Tribunal Administratif de Montpellier — Décision N° TA34-2405838

jeudi 27 novembre 2025

JuridictionTribunal Administratif de Montpellier
SectionTribunal Administratif de Montpellier
N° DossierTA34-2405838
TypeDécision
RecoursPlein contentieux
PublicationC
Formation4ème chambre
Avocat requérantSCP CGCB & ASSOCIES

Résumé IA

Le Tribunal Administratif de Montpellier a rejeté la demande de la Sarl Les Jardins de Belleville, qui sollicitait la condamnation du centre hospitalier Paul Coste-Floret à lui verser 432 000 euros au titre d’un préavis contractuel. Le tribunal a jugé que la convention du 12 juillet 1991, sur laquelle la société fondait sa demande, avait été abrogée par celle du 13 novembre 2001. Il a également estimé que l’avenant du 20 juin 2022 ne prévoyait pas d’indemnité en cas de résiliation pour motif d’intérêt général, et que le préjudice allégué n’était pas établi.
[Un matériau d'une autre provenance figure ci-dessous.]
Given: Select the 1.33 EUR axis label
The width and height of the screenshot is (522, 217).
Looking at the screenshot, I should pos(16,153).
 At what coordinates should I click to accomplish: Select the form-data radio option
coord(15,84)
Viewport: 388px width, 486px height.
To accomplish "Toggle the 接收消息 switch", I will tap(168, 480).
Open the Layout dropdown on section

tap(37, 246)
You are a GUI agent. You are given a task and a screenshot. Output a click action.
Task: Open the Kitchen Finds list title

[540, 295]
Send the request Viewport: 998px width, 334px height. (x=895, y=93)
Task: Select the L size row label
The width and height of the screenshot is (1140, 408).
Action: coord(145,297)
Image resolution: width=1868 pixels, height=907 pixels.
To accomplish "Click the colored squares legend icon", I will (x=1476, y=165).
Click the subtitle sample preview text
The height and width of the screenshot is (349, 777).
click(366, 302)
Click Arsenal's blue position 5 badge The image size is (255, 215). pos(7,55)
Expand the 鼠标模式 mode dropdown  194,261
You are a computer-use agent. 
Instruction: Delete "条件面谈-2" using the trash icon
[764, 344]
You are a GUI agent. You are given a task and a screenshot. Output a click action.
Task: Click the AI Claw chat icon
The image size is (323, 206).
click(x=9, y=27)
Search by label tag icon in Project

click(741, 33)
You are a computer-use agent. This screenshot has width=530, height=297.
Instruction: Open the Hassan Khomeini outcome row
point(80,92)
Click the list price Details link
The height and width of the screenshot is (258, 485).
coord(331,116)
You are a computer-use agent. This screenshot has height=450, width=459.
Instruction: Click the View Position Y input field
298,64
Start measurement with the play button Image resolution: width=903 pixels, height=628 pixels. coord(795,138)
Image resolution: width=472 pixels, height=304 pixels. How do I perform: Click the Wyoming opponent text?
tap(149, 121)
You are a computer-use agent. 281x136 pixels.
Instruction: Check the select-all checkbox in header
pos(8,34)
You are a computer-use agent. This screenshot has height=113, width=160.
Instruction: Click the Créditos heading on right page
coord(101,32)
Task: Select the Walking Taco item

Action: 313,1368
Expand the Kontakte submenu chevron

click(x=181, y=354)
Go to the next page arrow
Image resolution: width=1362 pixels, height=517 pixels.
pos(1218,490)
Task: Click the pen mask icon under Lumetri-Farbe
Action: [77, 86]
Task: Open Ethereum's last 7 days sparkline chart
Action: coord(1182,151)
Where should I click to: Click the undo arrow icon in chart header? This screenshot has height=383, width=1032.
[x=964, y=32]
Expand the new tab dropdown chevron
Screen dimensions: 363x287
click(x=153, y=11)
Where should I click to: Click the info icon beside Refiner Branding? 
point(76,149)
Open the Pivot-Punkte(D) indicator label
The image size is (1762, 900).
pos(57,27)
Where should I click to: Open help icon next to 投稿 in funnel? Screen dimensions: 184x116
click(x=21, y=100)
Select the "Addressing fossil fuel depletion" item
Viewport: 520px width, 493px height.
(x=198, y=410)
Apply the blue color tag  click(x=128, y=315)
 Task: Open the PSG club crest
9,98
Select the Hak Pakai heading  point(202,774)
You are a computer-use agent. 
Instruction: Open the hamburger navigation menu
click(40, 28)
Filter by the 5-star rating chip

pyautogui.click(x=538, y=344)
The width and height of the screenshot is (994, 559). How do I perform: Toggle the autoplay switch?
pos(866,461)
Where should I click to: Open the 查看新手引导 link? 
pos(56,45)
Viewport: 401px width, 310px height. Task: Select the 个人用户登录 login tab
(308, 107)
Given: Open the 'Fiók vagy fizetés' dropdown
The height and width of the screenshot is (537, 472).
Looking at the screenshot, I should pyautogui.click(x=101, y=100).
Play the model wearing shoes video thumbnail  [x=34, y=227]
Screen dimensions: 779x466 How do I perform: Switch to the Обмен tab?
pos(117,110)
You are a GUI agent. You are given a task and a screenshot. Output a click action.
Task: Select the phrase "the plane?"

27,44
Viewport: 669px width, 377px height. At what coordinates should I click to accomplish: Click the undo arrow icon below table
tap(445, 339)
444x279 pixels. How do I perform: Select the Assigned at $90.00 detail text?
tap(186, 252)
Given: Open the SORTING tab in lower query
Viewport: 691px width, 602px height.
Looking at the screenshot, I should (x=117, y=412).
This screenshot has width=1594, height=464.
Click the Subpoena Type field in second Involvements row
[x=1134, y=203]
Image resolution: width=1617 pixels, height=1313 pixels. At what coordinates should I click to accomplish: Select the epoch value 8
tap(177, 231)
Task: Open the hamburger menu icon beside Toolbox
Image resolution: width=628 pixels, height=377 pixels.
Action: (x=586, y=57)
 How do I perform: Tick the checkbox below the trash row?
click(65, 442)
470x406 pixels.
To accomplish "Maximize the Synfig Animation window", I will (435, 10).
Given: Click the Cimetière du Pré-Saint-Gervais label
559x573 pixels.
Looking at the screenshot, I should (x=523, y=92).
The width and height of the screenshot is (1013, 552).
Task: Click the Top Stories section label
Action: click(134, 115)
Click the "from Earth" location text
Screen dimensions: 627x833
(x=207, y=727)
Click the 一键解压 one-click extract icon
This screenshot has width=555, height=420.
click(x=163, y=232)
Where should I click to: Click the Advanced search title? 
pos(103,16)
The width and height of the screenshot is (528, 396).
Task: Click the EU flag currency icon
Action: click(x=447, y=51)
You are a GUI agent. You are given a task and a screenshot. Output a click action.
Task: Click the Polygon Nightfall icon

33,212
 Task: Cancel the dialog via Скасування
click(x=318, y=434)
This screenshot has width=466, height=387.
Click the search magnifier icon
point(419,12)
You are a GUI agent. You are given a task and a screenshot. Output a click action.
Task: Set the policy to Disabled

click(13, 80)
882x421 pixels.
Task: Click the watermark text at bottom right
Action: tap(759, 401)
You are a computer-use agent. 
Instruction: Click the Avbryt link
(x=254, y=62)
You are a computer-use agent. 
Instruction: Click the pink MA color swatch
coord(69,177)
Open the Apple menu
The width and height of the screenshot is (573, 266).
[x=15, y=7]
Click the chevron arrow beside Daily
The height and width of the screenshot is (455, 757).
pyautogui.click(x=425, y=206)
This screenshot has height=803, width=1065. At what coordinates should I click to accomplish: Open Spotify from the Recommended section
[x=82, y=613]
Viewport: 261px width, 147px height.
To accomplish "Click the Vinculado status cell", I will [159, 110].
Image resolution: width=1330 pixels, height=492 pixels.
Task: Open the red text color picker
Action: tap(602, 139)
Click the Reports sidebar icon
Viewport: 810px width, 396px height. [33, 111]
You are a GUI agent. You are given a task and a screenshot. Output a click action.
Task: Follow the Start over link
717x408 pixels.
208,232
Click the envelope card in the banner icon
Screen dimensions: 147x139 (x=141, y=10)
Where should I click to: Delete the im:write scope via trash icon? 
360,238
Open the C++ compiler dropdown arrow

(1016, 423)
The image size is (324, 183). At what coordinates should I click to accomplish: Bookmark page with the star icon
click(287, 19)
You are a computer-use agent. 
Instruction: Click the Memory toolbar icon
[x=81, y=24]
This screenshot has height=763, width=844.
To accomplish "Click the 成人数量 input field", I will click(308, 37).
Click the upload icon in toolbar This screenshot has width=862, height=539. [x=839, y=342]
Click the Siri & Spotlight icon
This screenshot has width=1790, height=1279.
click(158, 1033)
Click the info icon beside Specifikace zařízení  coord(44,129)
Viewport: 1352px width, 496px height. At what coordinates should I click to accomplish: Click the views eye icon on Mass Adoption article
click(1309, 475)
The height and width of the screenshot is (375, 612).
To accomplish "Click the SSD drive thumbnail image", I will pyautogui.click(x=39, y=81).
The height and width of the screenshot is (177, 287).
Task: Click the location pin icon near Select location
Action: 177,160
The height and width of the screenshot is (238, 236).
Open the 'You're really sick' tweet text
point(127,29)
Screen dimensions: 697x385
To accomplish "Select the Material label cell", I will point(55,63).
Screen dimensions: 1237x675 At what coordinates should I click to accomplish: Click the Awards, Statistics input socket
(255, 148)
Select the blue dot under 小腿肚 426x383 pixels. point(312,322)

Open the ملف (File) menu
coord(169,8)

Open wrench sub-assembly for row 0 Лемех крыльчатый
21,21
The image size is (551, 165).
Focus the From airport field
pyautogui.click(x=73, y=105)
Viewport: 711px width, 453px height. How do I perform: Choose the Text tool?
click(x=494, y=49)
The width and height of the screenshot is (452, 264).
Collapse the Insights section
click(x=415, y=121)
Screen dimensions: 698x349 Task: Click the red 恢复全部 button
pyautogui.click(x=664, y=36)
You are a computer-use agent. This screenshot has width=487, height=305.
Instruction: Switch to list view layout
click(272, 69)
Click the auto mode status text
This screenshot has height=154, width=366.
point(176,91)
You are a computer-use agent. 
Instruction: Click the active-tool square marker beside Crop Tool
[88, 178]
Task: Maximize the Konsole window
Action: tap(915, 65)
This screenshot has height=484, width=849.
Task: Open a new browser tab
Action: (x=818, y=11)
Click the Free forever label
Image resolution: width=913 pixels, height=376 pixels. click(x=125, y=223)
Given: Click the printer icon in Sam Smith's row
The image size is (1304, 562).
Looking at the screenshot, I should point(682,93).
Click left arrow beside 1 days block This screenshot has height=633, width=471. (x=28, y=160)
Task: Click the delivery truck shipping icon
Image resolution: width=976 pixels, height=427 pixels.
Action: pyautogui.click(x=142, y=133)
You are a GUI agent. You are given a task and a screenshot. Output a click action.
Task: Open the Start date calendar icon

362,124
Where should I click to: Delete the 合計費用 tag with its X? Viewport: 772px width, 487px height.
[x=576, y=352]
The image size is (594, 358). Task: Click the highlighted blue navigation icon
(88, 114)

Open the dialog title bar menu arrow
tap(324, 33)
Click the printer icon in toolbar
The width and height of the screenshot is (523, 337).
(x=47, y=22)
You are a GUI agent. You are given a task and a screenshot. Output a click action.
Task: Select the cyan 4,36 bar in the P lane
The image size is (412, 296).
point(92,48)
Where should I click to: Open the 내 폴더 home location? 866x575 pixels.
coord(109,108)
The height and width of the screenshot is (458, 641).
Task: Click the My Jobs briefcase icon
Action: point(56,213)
La solution retenue s’appuie sur les stipulations contractuelles applicables et les principes généraux du droit de la commande publique.

Texte intégral

Vu la procédure suivante :

Par une requête et deux mémoires, enregistrés le 11 octobre 2024, le 19 mai 2025 et le 17 juillet 2025, la Sarl Les Jardins de Belleville, représentée par la SCP CGCB, doit être regardée comme demandant au tribunal :

1°) de condamner le centre hospitalier Paul Coste-Floret à lui verser une somme de 432 000 euros correspondant aux loyers dus en application de la convention du 12 juillet 1991 ;

2°) de mettre à la charge du centre hospitalier une somme de 5 000 euros sur le fondement des dispositions de l’article L. 761-1 du code de justice administrative.

Elle soutient que :
- sa requête n’est pas tardive car elle ne pouvait lier le contentieux qu’après avoir saisi l’agence régionale de santé d’une demande d’arbitrage ;
- en vertu de l’article 3-3 de l’avenant du 20 juin 2022, la convention du 12 juillet 1991 est bien applicable et celle-ci prévoit un préavis d’un an avant toute rupture des engagements contractuels ;
- le centre hospitalier doit donc lui verser une indemnité égale à un an de loyer, soit 432 000 euros ;
- son préjudice est avéré car, contrairement à ce que fait valoir le centre hospitalier, elle n’a pas bénéficié d’un autre engagement contractuel.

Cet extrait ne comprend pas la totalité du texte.